A protein kinase that phosphorylates the C-terminal repeat domain of the largest subunit of RNA polymerase II.

The unique C-terminal repeat domain (CTD) of the largest subunit (IIa) of eukaryotic RNA polymerase II consists of multiple repeats of the heptapeptide consensus sequence Tyr-Ser-Pro-Thr-Ser-Pro-Ser. The number of repeats ranges from 26 in yeast to 42 in Drosophila to 52 in mouse. The CTD is essential in vivo, but its structure and function are not yet understood. The CTD can be phosphorylated at multiple serine and threonine residues, generating a form of the largest subunit (II0) with markedly reduced mobility in NaDodSO4/polyacrylamide gels. To investigate this extensive phosphorylation, which presumably modulates functional properties of RNA polymerase II, we began efforts to purify a specific CTD kinase.

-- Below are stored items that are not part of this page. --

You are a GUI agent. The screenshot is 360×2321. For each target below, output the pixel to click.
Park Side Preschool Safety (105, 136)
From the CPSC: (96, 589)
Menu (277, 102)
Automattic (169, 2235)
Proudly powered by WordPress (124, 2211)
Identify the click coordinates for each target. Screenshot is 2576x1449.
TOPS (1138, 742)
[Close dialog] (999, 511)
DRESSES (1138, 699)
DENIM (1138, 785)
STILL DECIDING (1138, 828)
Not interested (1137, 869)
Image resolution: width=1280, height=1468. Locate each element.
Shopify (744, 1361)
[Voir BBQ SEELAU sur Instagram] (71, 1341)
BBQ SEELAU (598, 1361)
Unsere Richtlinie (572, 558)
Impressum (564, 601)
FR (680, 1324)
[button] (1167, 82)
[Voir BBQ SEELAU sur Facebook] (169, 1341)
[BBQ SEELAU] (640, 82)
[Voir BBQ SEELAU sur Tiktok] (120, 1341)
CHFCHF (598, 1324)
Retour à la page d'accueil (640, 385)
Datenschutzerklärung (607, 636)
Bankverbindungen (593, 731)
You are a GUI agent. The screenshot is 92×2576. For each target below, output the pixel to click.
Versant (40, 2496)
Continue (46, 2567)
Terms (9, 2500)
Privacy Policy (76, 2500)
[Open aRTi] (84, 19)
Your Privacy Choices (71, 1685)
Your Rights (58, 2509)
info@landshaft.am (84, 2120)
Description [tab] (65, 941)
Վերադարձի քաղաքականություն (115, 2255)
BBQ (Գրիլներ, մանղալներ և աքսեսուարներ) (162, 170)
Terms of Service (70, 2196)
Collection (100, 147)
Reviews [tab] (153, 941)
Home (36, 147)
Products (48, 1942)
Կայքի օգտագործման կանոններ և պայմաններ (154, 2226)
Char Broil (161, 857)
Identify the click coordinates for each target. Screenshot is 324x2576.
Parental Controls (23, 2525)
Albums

Using CTD-containing fusion proteins as substrates, we have purified a CTD kinase from the yeast Saccharomyces cerevisiae. The enzyme extensively phosphorylates the CTD portion of both the fusion proteins and intact subunit IIa, producing products with reduced electrophoretic mobilities. The properties of the CTD kinase suggest that it is distinct from previously described protein kinases. Analogous activities were also detected in Drosophila and HeLa cell extracts.